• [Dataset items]
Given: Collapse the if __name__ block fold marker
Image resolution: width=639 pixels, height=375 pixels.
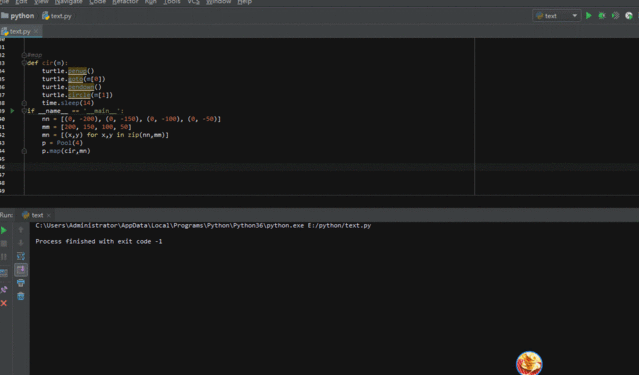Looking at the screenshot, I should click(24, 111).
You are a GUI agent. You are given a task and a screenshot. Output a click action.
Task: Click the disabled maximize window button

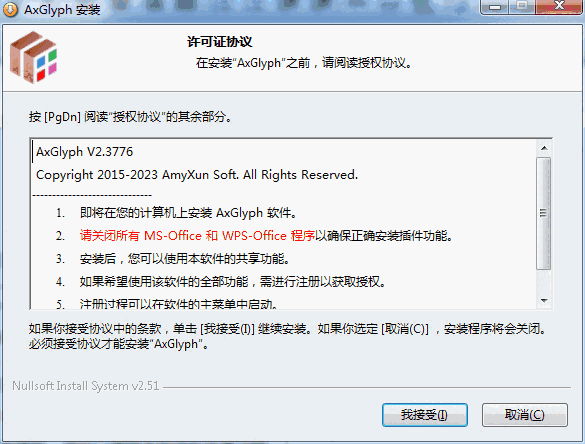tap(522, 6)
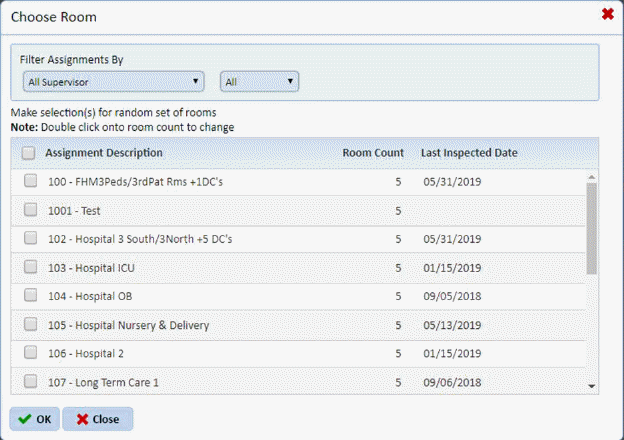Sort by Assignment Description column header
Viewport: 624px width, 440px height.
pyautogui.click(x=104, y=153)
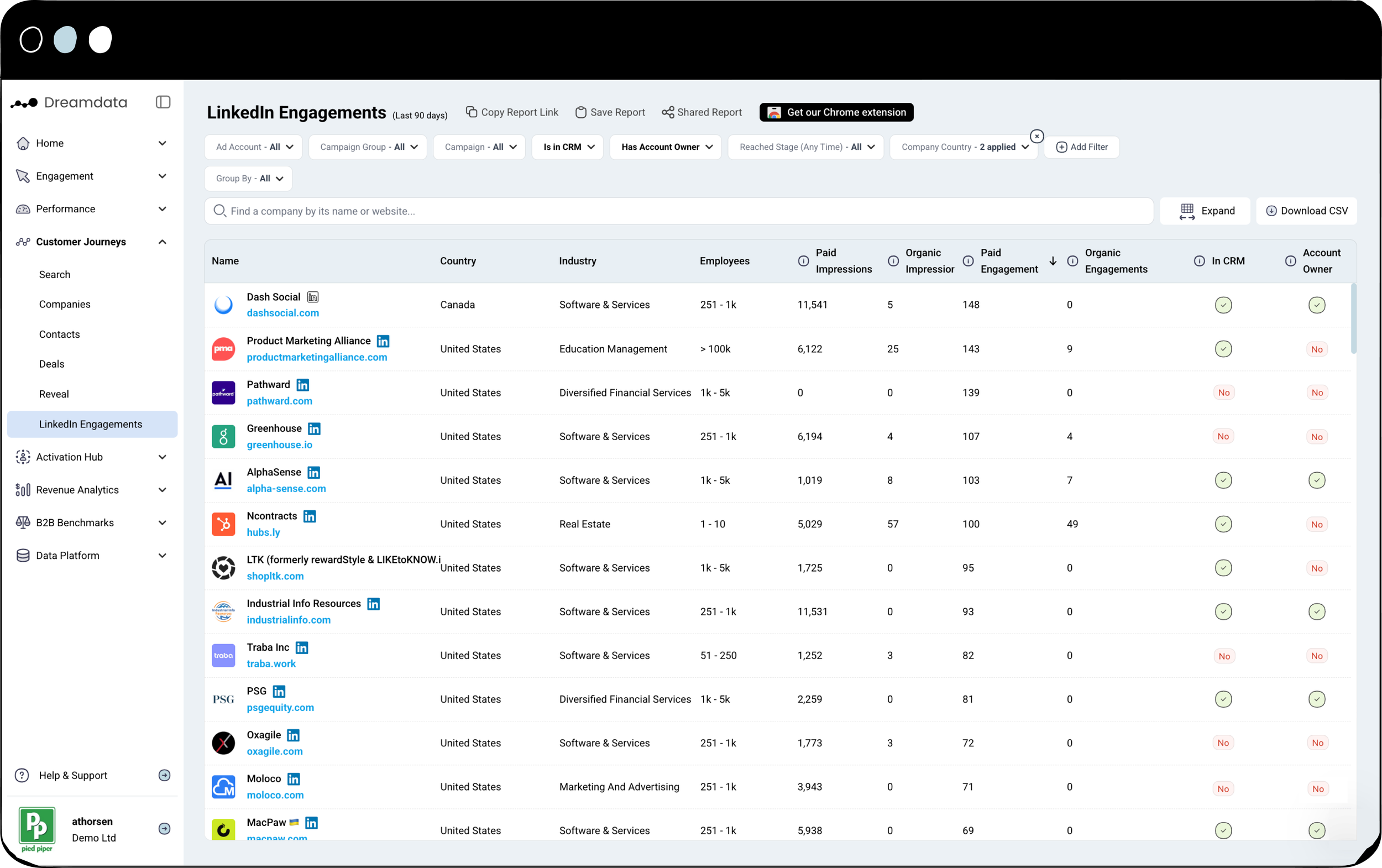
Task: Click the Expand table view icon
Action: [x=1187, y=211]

• [TASK BRIEF] Copy out all of the lines above verbatim, leaving out the pictures.

• [WRITTEN ANSWER]
Given: Collapse the if __name__ block fold marker
Image resolution: width=639 pixels, height=375 pixels.
Looking at the screenshot, I should click(24, 111).
You are a GUI agent. You are given a task and a screenshot. Output a click action.
Task: Click the disabled maximize window button

tap(522, 6)
Sort by Assignment Description column header
Viewport: 624px width, 440px height.
pyautogui.click(x=104, y=153)
Task: Click the Expand table view icon
Action: [x=1187, y=211]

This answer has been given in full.